Brown Bear on Tongass NFNatural ecosystems provide essential services for our communities. Forests and wetlands, for example, prevent silt and pollutants from entering streams and reservoirs that supply freshwater to downstream cities and businesses. This “natural infrastructure”1 also reduces peak storm flows and helps regulate the water cycle, protecting communities from both flood and drought risks. It also provides shade for critical aquatic habitat.2

While concrete-and-steel built infrastructure (e.g. filtration plants, reservoirs, and chillers) will continue to play a critical role in water treatment and storage, integrated approaches to water management that incorporate both natural and built components can reduce costs and enhance services. Such approaches are not yet standard practice in the water management industry, even as natural ecosystems and the services they provide continue to degrade nationwide. Rather than reverse this trend, many companies and governments continue to spend on concrete and steel to address water-related problems while investing in restoring or enhancing various types of natural infrastructure is rarely considered.

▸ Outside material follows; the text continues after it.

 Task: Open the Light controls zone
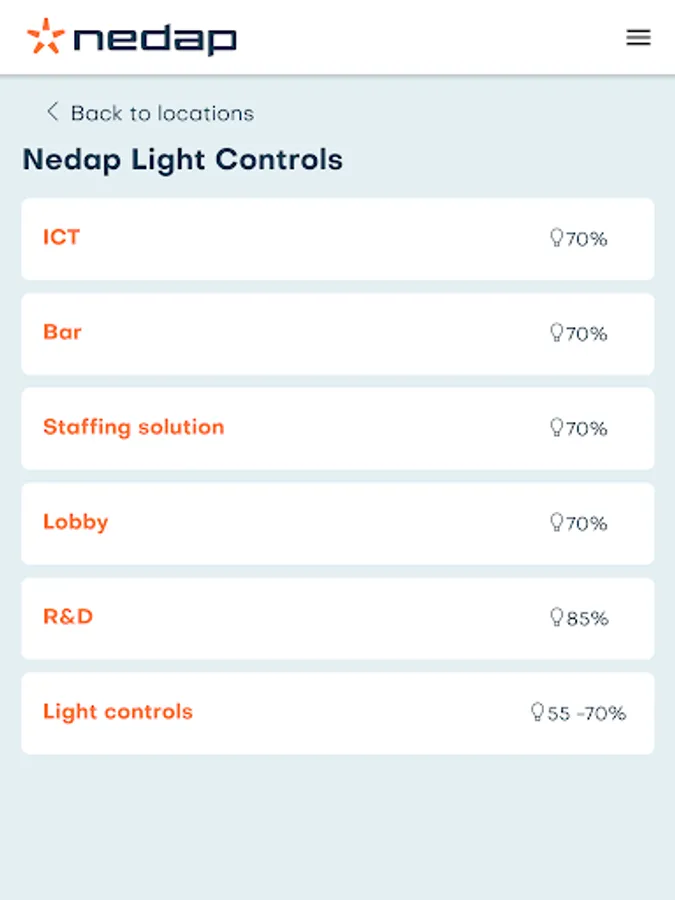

Despite America’s history of reliance on built infrastructure, investing in the conservation and improved management of natural ecosystems to secure and protect water systems is gaining attention as an effective means to solve water-related problems while keeping costs down and creating jobs. Natural infrastructure can also provide a suite of co-benefits for the air we breathe, the places we play, the wildlife we share our landscapes with, and the climate we live in.

Widespread Opportunity
Natural infrastructure is potentially viable in a variety of settings, including both healthy and degraded watersheds, and as an alternative to built infrastructure or as part of a “multi-barrier” approach. Investing in natural ecosystems can also be an effective strategy for regulatory compliance, for cost-avoidance or cost-reduction in a non-regulatory setting, and for meeting day-to-day water needs or reducing the risk of extreme and costly disruptive events like wildfire, or landslides.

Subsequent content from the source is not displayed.